A macOS menu bar app that captures screenshots and converts them to searchable, formatted text using 100% local ML inference. No cloud APIs, no subscriptions, no data leaving your machine.

Built for academics, developers, researchers, and knowledge workers who deal with technical content — code, math, structured documents — and value privacy.

How It Works

Capture → Process → Store → Search

Capture a region, window, or full screen via ScreenCaptureKit
Process with local ML — Apple Vision OCR, IBM Docling, or Google Gemma
Store automatically in a local SQLite database with full-text search
Search across all your captures instantly

Processing Modes

Hold modifier keys during capture to select a pipeline:

Mode	Modifier	Pipeline	Best For
Vision	(none)	Apple Vision OCR	Fast narrative text
Docling	`⌥ Option`	granite-docling-258M	Tables, forms, structured docs
Vision + Gemma	`⇧ Shift`	Vision OCR → Gemma LLM	Enhanced formatting, LaTeX
Docling + Gemma	`⌥⇧ Both`	Docling → Gemma LLM	Academic papers, complex LaTeX

Gemma is available in two sizes (4B and 12B) — selectable in Settings.

Comparison Mode

Enable in Settings to run all 6 pipelines in parallel on a single capture (Vision, Docling, each with no LLM / Gemma 4B / Gemma 12B) and compare results side-by-side.

Requirements

macOS 14.0+ (Sonoma)
Apple Silicon (M1 or later) — required for MLX inference
Xcode 15+ with Swift 5.9
Python 3.12+ (via pyenv)
~8 GB disk for ML models
~6.5 GB RAM if using comparison mode (both Gemma models loaded)

Setup

1. Python Environment

pyenv install 3.12.10
pyenv shell 3.12.10
pip install mlx-lm mlx-vlm pillow docling-core huggingface-hub

Or use the setup script:

./scripts/dev_setup.sh

2. Download Models

cd models/

# Document understanding (~500MB)
huggingface-cli download ibm-granite/granite-docling-258M-mlx \
  --local-dir granite-docling-258M-mlx

# Gemma 3 4B — lighter, faster (~2GB)
huggingface-cli download mlx-community/gemma-3-4b-it-4bit \
  --local-dir gemma-3-4b-it-4bit

# Gemma 3 12B — higher quality (~4GB)
huggingface-cli download mlx-community/gemma-3-12b-it-4bit \
  --local-dir gemma-3-12b-it-4bit

Or use the download script:

./scripts/download_model.sh

3. Build & Run

xcodebuild -scheme SnapScribe -configuration Debug build

Then open the built app:

open ~/Library/Developer/Xcode/DerivedData/SnapScribe-*/Build/Products/Debug/SnapScribe.app

Or open SnapScribe.xcodeproj in Xcode and hit ⌘R.

Note: Debug builds use hardcoded paths to ~/.pyenv/versions/3.12.10/bin/python3.12 and the local models/ directory.
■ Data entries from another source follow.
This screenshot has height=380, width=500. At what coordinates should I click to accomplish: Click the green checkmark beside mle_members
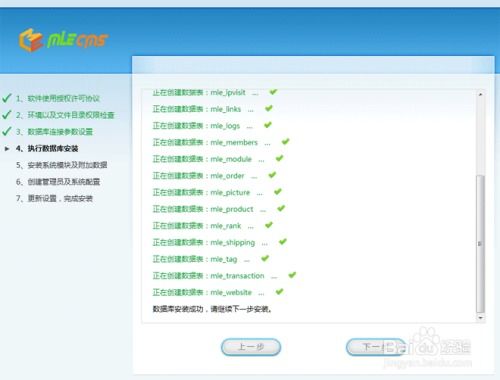pos(285,142)
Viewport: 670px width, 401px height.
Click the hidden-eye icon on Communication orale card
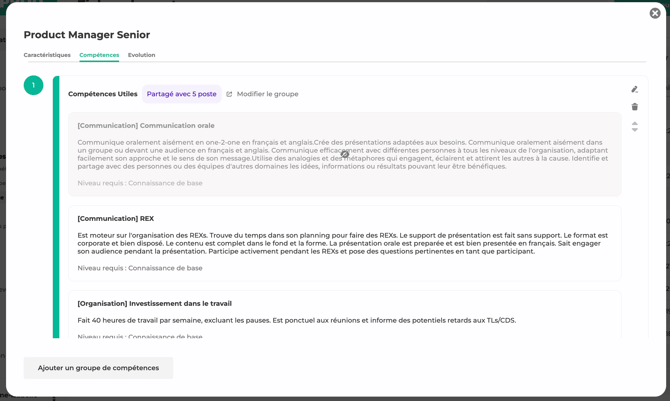click(x=345, y=154)
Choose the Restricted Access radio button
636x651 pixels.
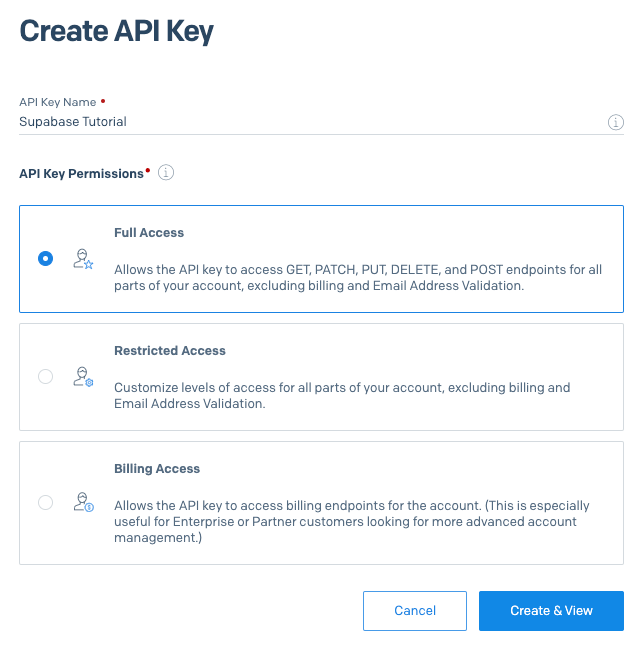click(45, 377)
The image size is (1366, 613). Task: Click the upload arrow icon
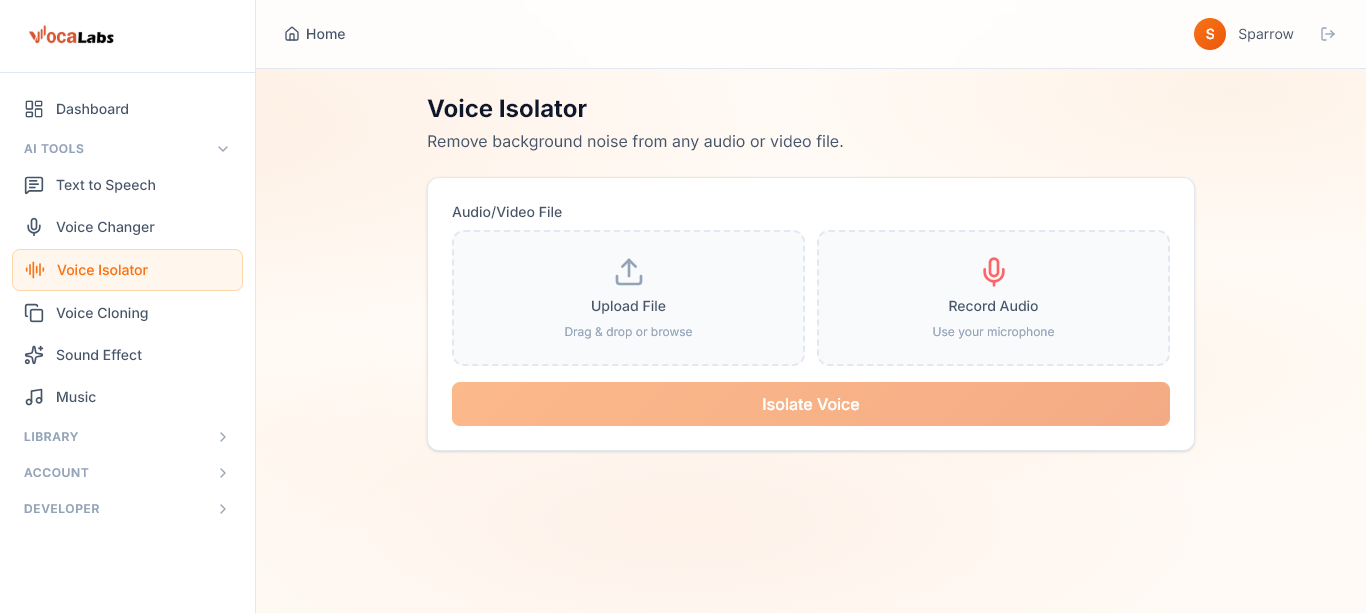coord(628,271)
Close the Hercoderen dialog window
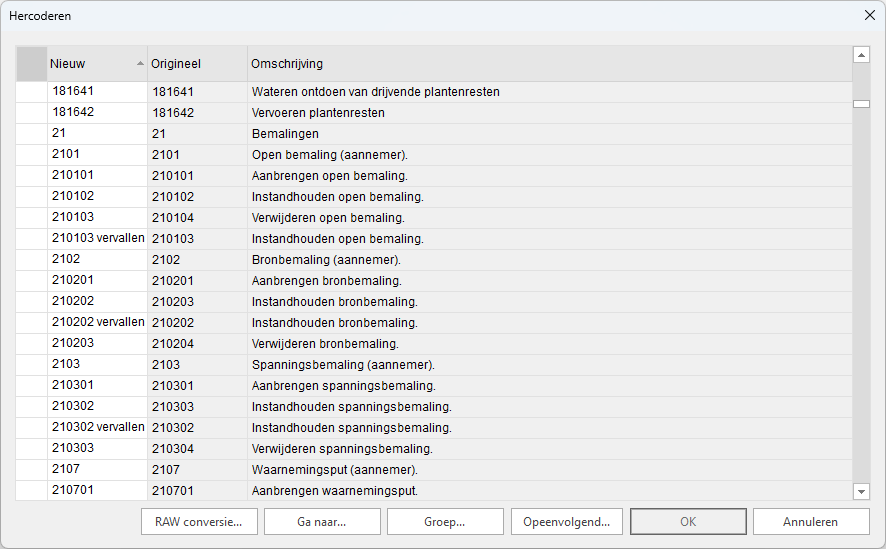 coord(868,16)
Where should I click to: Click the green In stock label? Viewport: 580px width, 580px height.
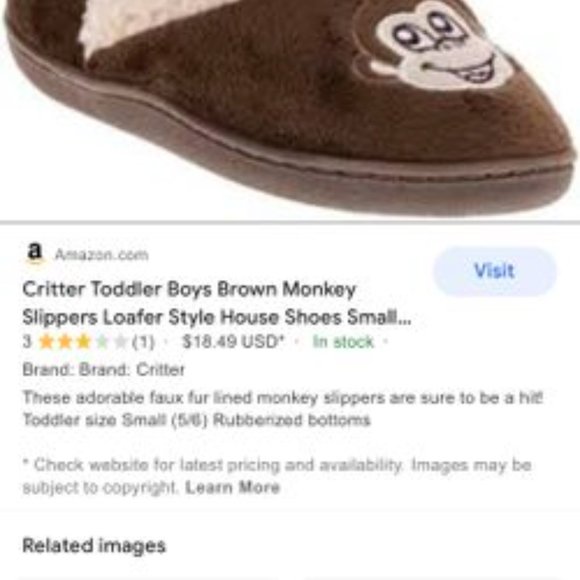pyautogui.click(x=343, y=342)
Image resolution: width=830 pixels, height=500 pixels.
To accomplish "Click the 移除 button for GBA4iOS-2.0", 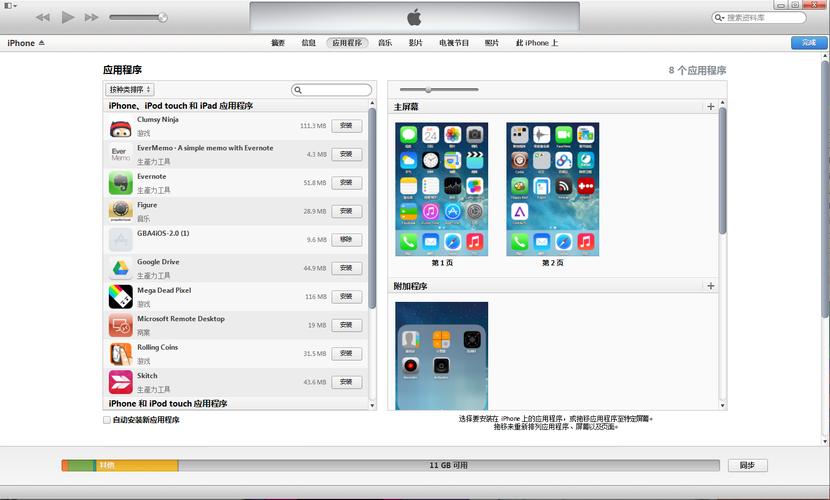I will point(346,240).
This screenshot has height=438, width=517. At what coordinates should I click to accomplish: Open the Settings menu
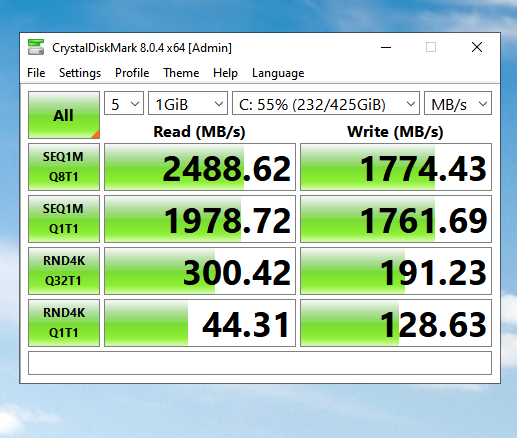(x=80, y=73)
See DoclingProcessor.swift, GemmaProcessor.swift, and GemmaModel.swift.

Architecture

┌─────────────────────────────────────────────────────────┐
│                  SwiftUI Menu Bar App                    │
│                                                         │
│   MenuBarContentView ── AppState ── LibraryWindow       │
│        (Capture/History)     │      (3-column browser)  │
│                              │                          │
│                     ProcessorManager                    │
│                      (Singleton)                        │
└──────────────────────────┬──────────────────────────────┘
                           │
              ┌────────────┼────────────────┐
              │            │                │
        ┌─────▼────┐  ┌───▼──────────┐  ┌──▼──────────┐
        │ VisionOCR │  │ Docling      │  │ Gemma       │
        │ (native)  │  │ (Python IPC) │  │ (Python IPC)│
        └─────┬─────┘  └──────────────┘  └─────────────┘
              │
        ┌─────▼──────┐
        │CaptureStore │ ← SQLite + FTS5
        └────────────┘

Key Directories

Directory	Contents
`SnapScribe/App/`	UI views — menu bar, history, library, comparison
`SnapScribe/Capture/`	ScreenCaptureKit integration, region selection
`SnapScribe/Inference/`	ML processors — Vision, Docling, Gemma, embeddings
`SnapScribe/Storage/`	SQLite database, data models, FTS5 search
`SnapScribe/Settings/`	Settings window
`SnapScribe/Resources/`	Python inference servers
`models/`	ML model weights (git-ignored, ~8GB)
`scripts/`	Dev setup, model download, bundling, signing

Python IPC

Swift communicates with Python inference servers over stdin/stdout JSON:

Request:  {"id": "uuid", "action": "convert|enhance|ping", "image": "base64", ...}
Response: {"id": "uuid", "status": "success|error", "markdown": "...", ...}

Servers emit {"status": "ready"} once the model is loaded into memory. Models stay resident via ProcessorManager — first call takes 5-10s, subsequent calls are fast.

Database

Stored at ~/Library/Application Support/SnapScribe/captures.db (SQLite, auto-migrating schema).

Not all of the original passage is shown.